WORK TASK >> Every line that contains "Informations" must be located and copied from the data.

Top of DATA UNDER STUDY

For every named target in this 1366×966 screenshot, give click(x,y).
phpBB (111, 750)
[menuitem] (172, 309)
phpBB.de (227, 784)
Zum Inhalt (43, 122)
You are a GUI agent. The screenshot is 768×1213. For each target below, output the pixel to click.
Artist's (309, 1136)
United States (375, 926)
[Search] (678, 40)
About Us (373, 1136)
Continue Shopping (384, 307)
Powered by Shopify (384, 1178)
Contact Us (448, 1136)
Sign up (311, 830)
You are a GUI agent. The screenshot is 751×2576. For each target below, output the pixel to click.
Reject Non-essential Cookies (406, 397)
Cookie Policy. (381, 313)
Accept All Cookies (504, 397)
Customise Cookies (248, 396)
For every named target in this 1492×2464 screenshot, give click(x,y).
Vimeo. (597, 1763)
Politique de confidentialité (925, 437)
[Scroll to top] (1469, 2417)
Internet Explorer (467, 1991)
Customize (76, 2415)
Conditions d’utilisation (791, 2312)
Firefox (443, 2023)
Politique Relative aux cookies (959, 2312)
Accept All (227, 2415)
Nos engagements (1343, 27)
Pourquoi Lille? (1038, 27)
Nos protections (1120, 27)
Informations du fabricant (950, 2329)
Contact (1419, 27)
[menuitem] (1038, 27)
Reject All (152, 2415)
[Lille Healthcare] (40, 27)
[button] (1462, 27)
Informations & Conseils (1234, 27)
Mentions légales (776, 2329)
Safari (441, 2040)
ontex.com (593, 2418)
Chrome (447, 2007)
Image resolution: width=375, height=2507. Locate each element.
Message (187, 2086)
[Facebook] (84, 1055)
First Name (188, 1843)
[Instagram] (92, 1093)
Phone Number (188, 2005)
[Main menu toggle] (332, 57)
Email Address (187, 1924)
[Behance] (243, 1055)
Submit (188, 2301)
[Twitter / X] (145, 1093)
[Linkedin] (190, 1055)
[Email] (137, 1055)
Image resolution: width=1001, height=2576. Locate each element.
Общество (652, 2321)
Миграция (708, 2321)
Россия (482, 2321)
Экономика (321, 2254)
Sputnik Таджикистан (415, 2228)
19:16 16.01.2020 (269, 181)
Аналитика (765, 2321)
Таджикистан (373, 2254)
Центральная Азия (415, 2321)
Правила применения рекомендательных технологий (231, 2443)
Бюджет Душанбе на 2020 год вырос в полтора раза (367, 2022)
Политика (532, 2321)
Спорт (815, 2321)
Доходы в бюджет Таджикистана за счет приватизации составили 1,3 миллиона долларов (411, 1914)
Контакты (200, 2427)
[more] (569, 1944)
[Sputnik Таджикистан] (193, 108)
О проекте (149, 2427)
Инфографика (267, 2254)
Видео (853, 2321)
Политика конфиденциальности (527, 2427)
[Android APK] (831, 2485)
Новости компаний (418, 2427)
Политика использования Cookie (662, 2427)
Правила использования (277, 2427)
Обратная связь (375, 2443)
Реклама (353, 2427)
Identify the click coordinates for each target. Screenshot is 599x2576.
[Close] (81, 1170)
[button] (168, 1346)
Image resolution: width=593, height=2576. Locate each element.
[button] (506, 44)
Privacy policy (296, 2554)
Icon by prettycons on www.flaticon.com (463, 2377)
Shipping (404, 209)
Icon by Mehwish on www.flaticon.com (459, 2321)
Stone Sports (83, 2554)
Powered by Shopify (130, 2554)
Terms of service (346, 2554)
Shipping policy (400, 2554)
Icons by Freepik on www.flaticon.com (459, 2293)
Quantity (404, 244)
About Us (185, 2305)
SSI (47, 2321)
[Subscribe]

Bottom of DATA UNDER STUDY

EXERCISE SOLUTION >>
Informations du fabricant (950, 2329)
Informations & Conseils (1234, 27)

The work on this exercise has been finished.